Exercise data -
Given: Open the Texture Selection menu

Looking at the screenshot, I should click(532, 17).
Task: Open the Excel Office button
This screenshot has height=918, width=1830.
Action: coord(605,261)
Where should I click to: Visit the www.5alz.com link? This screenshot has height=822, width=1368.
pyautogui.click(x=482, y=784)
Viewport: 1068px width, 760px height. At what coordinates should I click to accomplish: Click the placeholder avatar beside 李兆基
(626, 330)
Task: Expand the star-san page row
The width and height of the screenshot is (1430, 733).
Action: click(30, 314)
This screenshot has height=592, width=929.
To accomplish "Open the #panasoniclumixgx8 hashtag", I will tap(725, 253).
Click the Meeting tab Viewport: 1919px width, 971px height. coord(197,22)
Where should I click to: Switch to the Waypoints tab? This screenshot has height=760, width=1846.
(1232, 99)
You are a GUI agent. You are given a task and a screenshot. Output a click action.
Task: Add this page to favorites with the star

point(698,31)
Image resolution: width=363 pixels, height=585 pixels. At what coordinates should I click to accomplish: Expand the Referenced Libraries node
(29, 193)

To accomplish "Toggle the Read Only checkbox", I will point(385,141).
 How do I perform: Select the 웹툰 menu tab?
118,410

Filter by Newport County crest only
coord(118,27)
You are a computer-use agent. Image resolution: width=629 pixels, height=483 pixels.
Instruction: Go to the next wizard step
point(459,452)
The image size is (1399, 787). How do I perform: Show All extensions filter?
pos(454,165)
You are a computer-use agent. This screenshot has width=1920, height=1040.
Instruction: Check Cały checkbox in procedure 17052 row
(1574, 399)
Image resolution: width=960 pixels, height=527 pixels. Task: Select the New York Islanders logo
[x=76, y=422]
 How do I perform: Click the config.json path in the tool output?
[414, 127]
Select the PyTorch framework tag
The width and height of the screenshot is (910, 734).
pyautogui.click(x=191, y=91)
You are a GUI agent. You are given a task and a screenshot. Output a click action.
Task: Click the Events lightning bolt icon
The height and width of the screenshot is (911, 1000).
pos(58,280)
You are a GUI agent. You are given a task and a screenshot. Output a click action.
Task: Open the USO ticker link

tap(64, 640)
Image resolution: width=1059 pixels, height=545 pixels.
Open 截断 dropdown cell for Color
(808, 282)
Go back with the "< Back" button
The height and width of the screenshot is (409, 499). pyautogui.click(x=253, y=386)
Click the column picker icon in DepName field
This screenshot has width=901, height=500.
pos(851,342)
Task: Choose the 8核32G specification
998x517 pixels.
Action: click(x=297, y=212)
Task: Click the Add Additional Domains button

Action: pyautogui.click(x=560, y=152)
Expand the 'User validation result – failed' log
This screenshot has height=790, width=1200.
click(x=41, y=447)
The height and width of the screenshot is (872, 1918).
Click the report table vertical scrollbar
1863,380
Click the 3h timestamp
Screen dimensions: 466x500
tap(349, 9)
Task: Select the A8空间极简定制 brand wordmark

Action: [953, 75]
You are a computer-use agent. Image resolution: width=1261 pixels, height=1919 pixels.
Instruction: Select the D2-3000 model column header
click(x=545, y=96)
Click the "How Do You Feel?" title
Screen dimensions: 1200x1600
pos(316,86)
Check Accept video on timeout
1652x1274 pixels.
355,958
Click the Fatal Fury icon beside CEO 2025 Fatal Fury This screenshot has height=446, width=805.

Work task -
Gather each line in the entries above where the string "will" is found.

Output of the task -
To accomplish "Open the #panasoniclumixgx8 hashtag", I will tap(725, 253).
To accomplish "Toggle the Read Only checkbox", I will point(385,141).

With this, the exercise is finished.